飛鳥の明日香の里を(明日香村)/散策スポット/平田八坂神社
ひらたやさかじんじゃ
平田の集落を見下ろす、疫病除けの氏神。
明日香村平田、集落を見下ろす丘の斜面に建つ神社です。参道の入口には「指定村社 八坂神社」と刻まれた石標が立ち、そこから杉木立のなかを石段が上がっていきます。
登りきると鳥居と社殿があり、木々の切れ間から集落と田が見下ろせます。社務所も授与所もなく、参拝者とすれ違うこともほとんどありません。
八坂神社は素戔嗚尊(すさのおのみこと)を祀る神社で、京都・祇園の八坂神社を本社として全国に分けられました。
素戔嗚尊は疫病をしずめる神とされてきました。平安時代、都に疫病が流行したときに御霊会(ごりょうえ)が営まれたのが祇園祭の始まりで、その信仰が各地の集落に広がります。村に病が入らないように、という願いが、こうした小さな社を各地につくらせました。

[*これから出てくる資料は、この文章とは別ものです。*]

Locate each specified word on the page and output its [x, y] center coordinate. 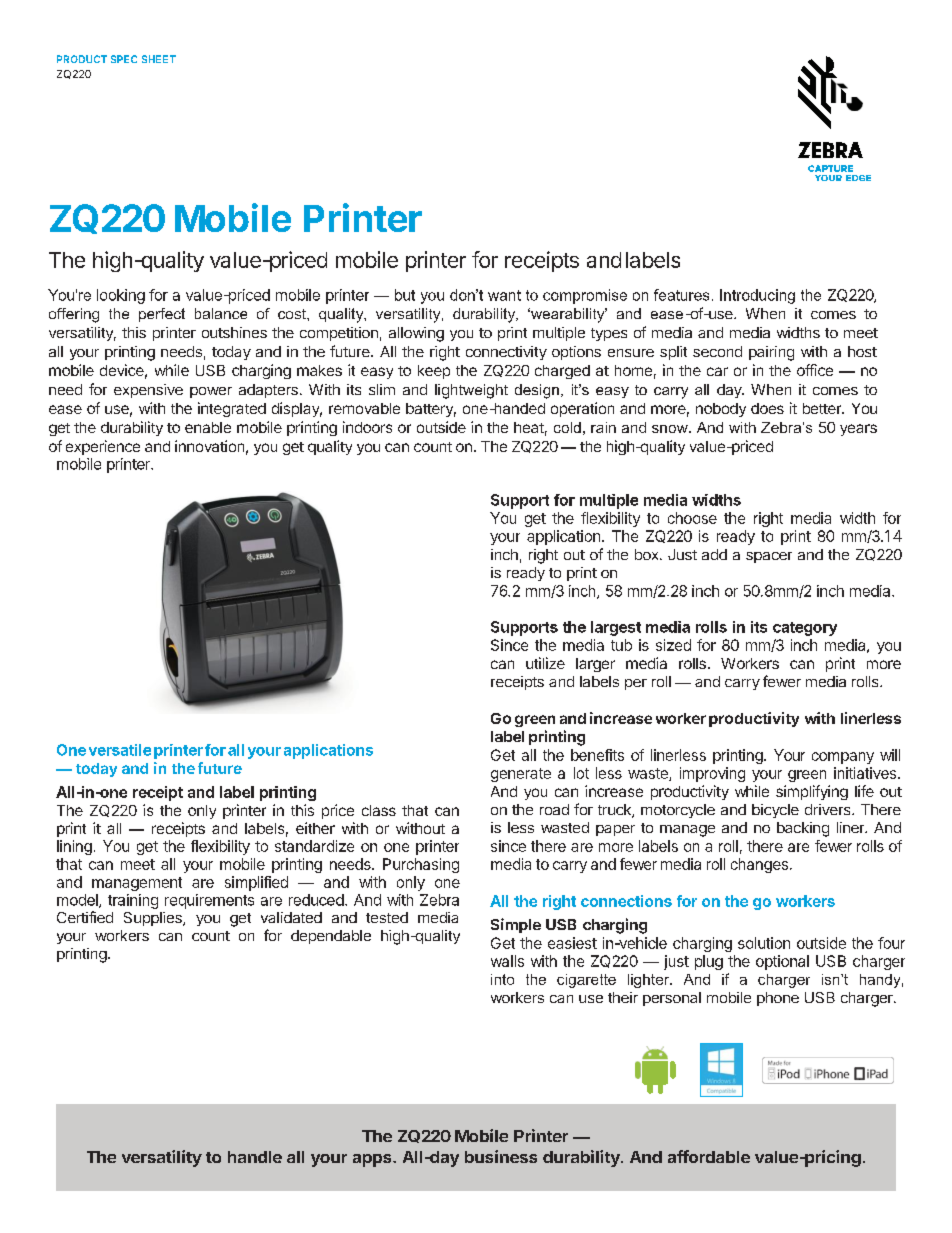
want [504, 295]
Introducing [757, 296]
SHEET [159, 59]
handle [255, 1157]
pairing [771, 353]
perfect [162, 315]
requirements [209, 901]
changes [759, 865]
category [805, 629]
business [501, 1156]
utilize [545, 663]
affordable [709, 1156]
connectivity [506, 353]
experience [103, 447]
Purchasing [421, 865]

石標にある「村社」は、明治から戦前まで使われた神社の格付けです。官幣社・国幣社・府県社・郷社・村社と続くうちのいちばん身近な位置にあたり、文字どおり村の氏神を指します。
そのうち「指定」を受けたものは、例祭に幣帛(へいはく)が供えられました。戦後、社格の制度そのものは廃止されましたが、石標だけがそのまま残っています。こうした石標は明日香村の各集落で見かけることができます。
近鉄飛鳥駅から徒歩約15分。高松塚古墳と同じ平田の地区にあり、古墳をめぐるついでに立ち寄れます。
観光のための場所ではなく、いまも近くに住む人たちが手を入れて守っている神社です。静かに参拝してください。